PAGE EXTRACT
Spermidine concentration and cognitive performance partially correlate, but in different ways. A positive correlation was found in the group without dementia. In the other groups, significant negative correlations predominated in certain cases. These cases were included in the group “mild dementia” word list learning round 2 z‑value, word list recognition discrimination raw value and z‑value, trail making A and trail making B z‑value. In the group “severe dementia” Mini Mental status z‑value and in the group “Total” word list recognizing discrimination raw value and z‑value are among them.

The statistical evaluation of the clinical chemistry parameters did not show a significant correlation between the spermidine concentration and the metabolic performance of the thyroid gland, ferritin, vitamin B12 and folic acid concentrations; however, the follow-up showed a difference in vitamin B12 concentrations in group A (p = 0.016). This could mean that the regular intake of spermidine can cause a decrease of vitamin B12 in the organism. The research group around Koshin Adachi published that vitamin B12 deficiency can play a role in neuronal degeneration due to a disorder of polyamine concentrations such as spermidine. Male rats were fed a vitamin B12-deficient diet or a control diet for 20 weeks and the concentrations of spermidine, spermine and putrescine, all from ornithine catabolism, were determined; however, in combination with the results obtained here, this assertion is not related to the findings from this dementia study, as group A—with the significant drop in vitamin B12—recorded a simultaneous increase in spermidine. In contrast, the Adachi study found a drop in spermidine with a vitamin B12-deficient diet. Nevertheless, it is to be emphasized that a study with human participants shows a more representative collective in contrast to experimental animals [18]. Since proton pump inhibitors (PPI) may cause a decrease of vitamin B12, we checked whether PPI intake could be a cause for vitamin B12 decrease. In fact, most persons were under PPI treatment.

SOURCE MATERIAL
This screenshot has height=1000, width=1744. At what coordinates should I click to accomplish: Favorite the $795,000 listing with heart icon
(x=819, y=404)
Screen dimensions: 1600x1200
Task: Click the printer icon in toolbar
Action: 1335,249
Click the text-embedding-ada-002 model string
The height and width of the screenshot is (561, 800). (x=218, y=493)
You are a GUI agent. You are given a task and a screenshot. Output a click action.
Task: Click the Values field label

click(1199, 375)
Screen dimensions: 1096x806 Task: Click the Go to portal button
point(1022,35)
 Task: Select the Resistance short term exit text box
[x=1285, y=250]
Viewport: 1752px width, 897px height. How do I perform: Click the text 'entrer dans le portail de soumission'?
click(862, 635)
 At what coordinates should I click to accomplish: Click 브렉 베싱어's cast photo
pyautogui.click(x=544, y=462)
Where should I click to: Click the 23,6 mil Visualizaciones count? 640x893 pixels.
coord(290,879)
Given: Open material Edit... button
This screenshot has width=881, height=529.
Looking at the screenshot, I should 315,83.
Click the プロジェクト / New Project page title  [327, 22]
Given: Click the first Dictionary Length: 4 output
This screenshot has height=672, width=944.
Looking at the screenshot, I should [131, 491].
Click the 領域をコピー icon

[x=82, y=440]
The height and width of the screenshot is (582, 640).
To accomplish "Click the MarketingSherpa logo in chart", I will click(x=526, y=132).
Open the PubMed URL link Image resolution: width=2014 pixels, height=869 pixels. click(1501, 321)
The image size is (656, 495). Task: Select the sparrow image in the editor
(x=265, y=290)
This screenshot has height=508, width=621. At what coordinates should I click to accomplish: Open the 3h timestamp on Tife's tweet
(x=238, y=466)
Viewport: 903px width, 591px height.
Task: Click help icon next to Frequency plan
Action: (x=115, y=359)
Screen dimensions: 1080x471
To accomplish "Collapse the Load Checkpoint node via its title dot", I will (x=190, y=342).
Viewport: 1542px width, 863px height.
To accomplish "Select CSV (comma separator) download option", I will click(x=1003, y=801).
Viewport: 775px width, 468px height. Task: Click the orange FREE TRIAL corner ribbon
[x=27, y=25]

WHAT IS EXPECTED
Reproduce word for word the stretch of the spermidine text from "Spermidine concentration and cognitive" through "are among them.".

SOLVED EXERCISE
Spermidine concentration and cognitive performance partially correlate, but in different ways. A positive correlation was found in the group without dementia. In the other groups, significant negative correlations predominated in certain cases. These cases were included in the group “mild dementia” word list learning round 2 z‑value, word list recognition discrimination raw value and z‑value, trail making A and trail making B z‑value. In the group “severe dementia” Mini Mental status z‑value and in the group “Total” word list recognizing discrimination raw value and z‑value are among them.